Work instructions :: Copy exactly the lines of the records below, and only those lines, beginning with the line that contains "Task: Open the green Sequoia profile avatar" and ending with the line that contains "Image resolution: width=216".

Data for the task ::
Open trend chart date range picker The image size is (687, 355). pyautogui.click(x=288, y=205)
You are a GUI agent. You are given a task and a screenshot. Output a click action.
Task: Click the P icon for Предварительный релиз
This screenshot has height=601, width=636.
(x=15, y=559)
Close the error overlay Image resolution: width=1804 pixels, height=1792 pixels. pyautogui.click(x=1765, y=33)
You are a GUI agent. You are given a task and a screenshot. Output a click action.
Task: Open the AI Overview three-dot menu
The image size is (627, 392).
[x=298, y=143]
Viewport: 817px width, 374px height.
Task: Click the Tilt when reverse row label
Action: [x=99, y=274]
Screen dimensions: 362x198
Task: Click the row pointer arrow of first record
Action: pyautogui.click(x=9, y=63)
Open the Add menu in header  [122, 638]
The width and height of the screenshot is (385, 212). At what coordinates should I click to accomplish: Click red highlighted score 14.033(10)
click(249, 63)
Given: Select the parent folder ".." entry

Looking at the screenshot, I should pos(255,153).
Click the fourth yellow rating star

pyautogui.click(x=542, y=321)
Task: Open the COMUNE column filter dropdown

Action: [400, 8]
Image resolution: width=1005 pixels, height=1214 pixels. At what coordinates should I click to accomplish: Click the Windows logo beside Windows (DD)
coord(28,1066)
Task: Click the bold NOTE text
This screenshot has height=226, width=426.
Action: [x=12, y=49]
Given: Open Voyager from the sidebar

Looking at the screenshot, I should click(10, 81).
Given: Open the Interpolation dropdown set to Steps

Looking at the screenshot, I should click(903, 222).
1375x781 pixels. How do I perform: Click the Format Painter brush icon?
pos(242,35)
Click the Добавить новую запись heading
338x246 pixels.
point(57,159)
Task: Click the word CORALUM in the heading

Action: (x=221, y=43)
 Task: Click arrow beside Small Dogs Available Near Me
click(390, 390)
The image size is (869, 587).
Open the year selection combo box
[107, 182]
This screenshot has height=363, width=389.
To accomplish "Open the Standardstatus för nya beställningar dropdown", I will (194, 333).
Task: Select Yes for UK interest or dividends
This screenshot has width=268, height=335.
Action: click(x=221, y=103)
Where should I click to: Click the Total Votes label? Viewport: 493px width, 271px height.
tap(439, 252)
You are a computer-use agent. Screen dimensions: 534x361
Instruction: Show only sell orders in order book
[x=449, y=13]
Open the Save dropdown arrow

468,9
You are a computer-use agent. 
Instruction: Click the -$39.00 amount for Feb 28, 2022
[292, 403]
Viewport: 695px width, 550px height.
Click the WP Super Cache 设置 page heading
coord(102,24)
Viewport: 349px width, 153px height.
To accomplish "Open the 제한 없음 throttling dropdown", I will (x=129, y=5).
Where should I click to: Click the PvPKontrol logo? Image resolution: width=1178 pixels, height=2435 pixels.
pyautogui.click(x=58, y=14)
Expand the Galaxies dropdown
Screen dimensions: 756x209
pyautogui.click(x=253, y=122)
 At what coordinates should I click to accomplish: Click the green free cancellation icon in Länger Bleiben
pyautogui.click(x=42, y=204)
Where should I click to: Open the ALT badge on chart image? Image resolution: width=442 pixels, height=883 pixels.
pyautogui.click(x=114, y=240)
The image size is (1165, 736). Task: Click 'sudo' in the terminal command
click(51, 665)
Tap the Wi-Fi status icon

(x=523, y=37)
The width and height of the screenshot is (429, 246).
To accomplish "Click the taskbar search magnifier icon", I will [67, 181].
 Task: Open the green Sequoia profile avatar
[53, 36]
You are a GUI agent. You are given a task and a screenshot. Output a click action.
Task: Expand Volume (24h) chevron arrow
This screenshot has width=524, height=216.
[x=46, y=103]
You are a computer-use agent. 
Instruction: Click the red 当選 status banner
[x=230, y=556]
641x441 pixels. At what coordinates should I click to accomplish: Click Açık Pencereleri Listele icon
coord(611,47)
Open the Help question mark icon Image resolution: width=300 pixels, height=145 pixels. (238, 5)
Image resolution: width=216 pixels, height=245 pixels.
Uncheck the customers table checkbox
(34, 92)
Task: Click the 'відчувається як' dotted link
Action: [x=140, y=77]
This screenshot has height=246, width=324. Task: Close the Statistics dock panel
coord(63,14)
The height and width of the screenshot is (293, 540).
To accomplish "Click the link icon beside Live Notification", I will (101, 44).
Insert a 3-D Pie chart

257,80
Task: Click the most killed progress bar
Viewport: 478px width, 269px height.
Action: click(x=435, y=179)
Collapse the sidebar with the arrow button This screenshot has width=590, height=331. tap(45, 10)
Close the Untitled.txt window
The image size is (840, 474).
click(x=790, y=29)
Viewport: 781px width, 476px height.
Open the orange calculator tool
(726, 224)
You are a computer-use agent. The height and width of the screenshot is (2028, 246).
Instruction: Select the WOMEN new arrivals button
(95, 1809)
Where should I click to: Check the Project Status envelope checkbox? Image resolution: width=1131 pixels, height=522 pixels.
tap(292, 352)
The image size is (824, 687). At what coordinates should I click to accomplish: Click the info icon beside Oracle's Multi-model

Solution for this problem ::
 Task: Open the green Sequoia profile avatar
[53, 36]
You are a GUI agent. You are given a task and a screenshot. Output a click action.
Task: Expand Volume (24h) chevron arrow
This screenshot has width=524, height=216.
[x=46, y=103]
You are a computer-use agent. 
Instruction: Click the red 当選 status banner
[x=230, y=556]
641x441 pixels. At what coordinates should I click to accomplish: Click Açık Pencereleri Listele icon
coord(611,47)
Open the Help question mark icon Image resolution: width=300 pixels, height=145 pixels. (238, 5)
Image resolution: width=216 pixels, height=245 pixels.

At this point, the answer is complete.